Ohh, competing rumor is separation of civil marriage from temple marriage ceremony. That's been speculated for a while due to the coming genderless dystopia.

EDIT again:

Religious freedom?

Le sigh, persecution complex
 

CorvoSol

Member
New Brother Jake video and some news conference at 10AM announced this morning...sound like one of the 15 may have passed, but rumors are rumors so take it with a sizable grain of salt.

Ohh, competing rumor is separation of civil marriage from temple marriage ceremony. That's been speculated for a while due to the coming genderless dystopia.

EDIT again:

Religious freedom?

Le sigh, persecution complex

In Brazil, at least, the Temple marriage ceremony and civil marriage are completely separate already. Pretty sure it's that way in many countries.
 

Thaedolus

Member
In Brazil, at least, the Temple marriage ceremony and civil marriage are completely separate already. Pretty sure it's that way in many countries.

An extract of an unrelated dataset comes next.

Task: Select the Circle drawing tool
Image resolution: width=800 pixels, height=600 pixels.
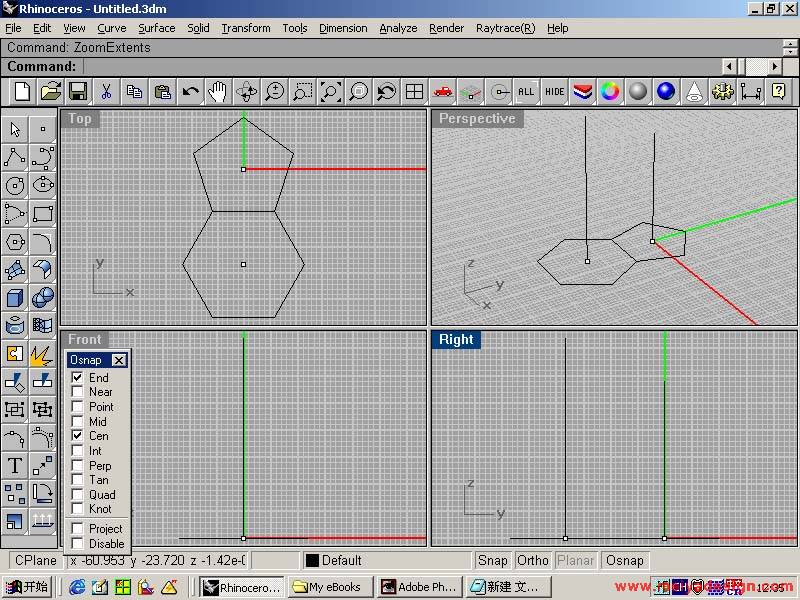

It is, because those countries don't recognize the temple ceremony as an official wedding ceremony...or something like that. In fact, I think the US is the exception, not the rule, in this regard.

So the press conference was disappointing and encouraging at the same time. On the one hand, I do appreciate some of the 15 standing up and supporting anti-discrimination laws for LGBT, but on the other hand...it was basically conditioned on their desire to want their freedom of expression and religion, while being free from the consequences of said speech and religious discrimination. It seemed very two faced to me.
 
Would have been nice if the press conference was to announce a change in the civil/temple marriage policies in the US. The guilt I've seen people put through because they decided to have a civil marriage first is just awful. ("What if one of you dies in the year you have to wait? You'll never be sealed in eternity.")
 

Thaedolus

Member
Would have been nice if the press conference was to announce a change in the civil/temple marriage policies in the US. The guilt I've seen people put through because they decided to have a civil marriage first is just awful. ("What if one of you dies in the year you have to wait? You'll never be sealed in eternity.")

...proxy sealing? I agree that the guilt and shame of couples who get married civilly is ridiculous, but there is a mechanism for that. My grandmother was proxy sealed to my grandfather after he passed away.